Bir asker: “Biz ateş etmesek erbaşlar bizi vuracaklardı. Onlar bizi vurmazsa subaylar onları ve bizi vuracaklardı. Tetiğe bastık. Binlerce mermi deredeki insan topluluğunun üzerine ateş kustu. Kadınların, çocukların, yaşlı, genç erkeklerin korkunç çığlıkları dereyi sardı. Bir süre sonra çığlıklar iniltiye dönüştü. Ve sonra iniltiler de kesildi. Yaşlı ve genç erkeklerin yanında, binlerce kadının, çocuğun, kundaktaki bebeklerin cesetleri bir kan gölü içinde bırakıldı. Kurda, kuşa yem edildi. Bir süre sonra cesetler koktu, çürümeye terk edildi.”
Dönemin Cumhuriyet Gazetesi’nin haberi: “Asiler 5 günde yok edildi. Zeylan Deresi’ndekiler tamamen yok edildi. Bunlardan bir kişi dahi kurtulamamıştır. Ağrı’da harekât devam ediyor. Dünden beri harekât sahasında eşkiyâ kalmamıştır. Büyük kuvvetlerimiz yüksek sarp dağlara iltica edenleri de mahv etmiştir. Zeylan Deresi yüzlerce cesetle doludur.” (Cumhuriyet Gazetesi, 16 Temmuz 1930)
KÜRTLER’E YAPILAN İKİNCİ BÜYÜK KATLİÂM: DERSİM KATLİÂMI
Atatürk döneminde yapılan Dersim Katliâmı’nda resmî rakamlara göre 13 binden fazla sivil öldürüldü, 10 binden fazla da zorunlu göç oldu.

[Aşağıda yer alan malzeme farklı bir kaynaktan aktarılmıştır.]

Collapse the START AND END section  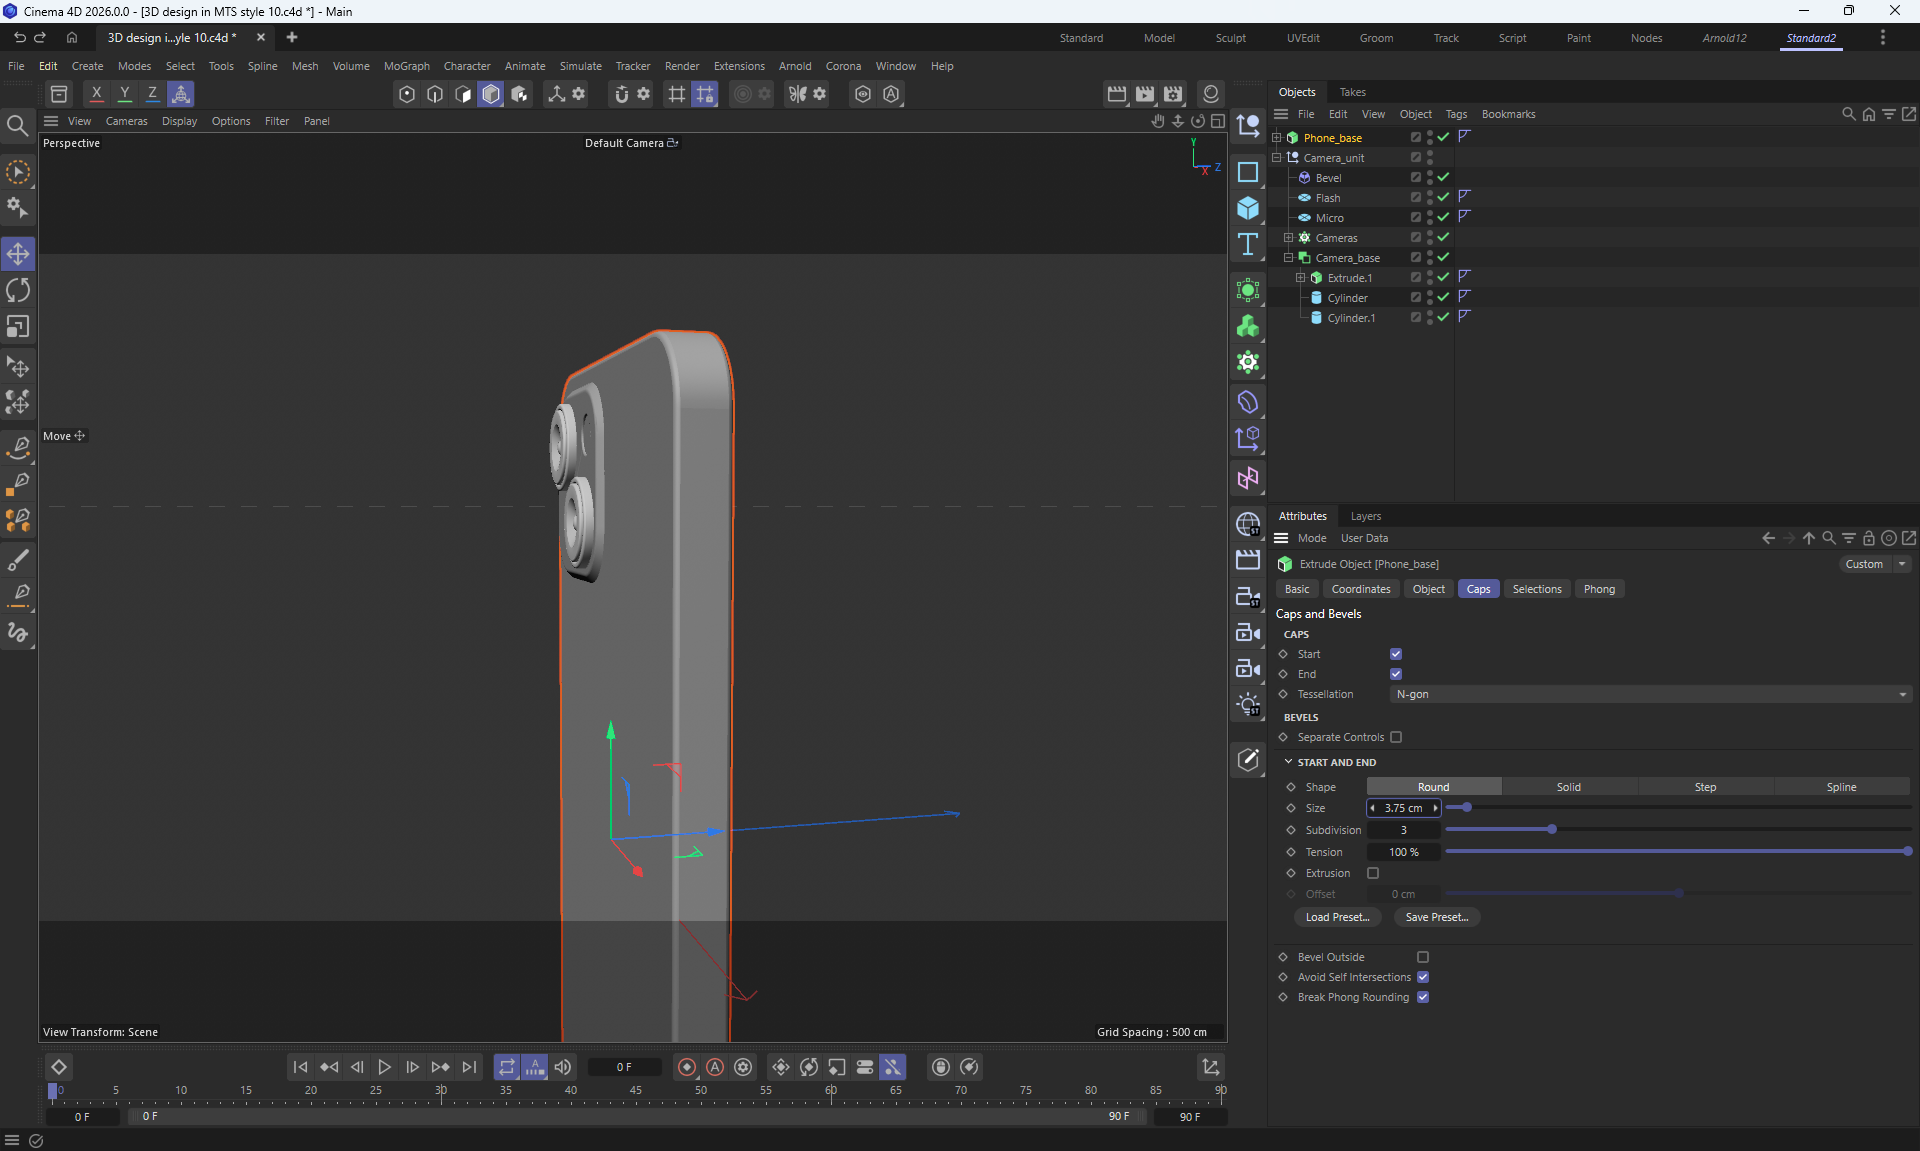pyautogui.click(x=1289, y=762)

Dersim Katliâmı’nın Gelişimi
20 Mart 1937 tarihinde Abdullah Alpdoğan yanına aldığı 50.000 asker (üç kolordu) ile bölgeye gitti, fakat dağları bir türlü aşamadı. Bunun sonucunda bir hava saldırısı gerektiğine karar verdi.
Daha sonra Sabiha Gökçen’i davet etti. Sabiha Gökçen de kabul edip Hava Kuvvetleri’nden 3 uçak filosu ile hava saldırısı gerçekleştirdi. İnsanların saklandığı Laş Mevkiî’nde saklananlara havadan bomba yağdıran Sabiha Gökçen, çocuk – kadın demeden binlerle ifade edebilecek büyük bir katliâm gerçekleştirmiştir.
Dersimliler’i katletmeye doyamayanlar 13 Eylül 1937 tarihinde Seyyîd Rıza’yı barış görüşmeleri için çağrıldığı Erzincan Vilayet Konağı’nda tutukluyorlar ve 15 – 18 Kasım 1937 tarihleri arasında Seyyîd Rıza ile beraber 6 kişi daha idam ediliyor.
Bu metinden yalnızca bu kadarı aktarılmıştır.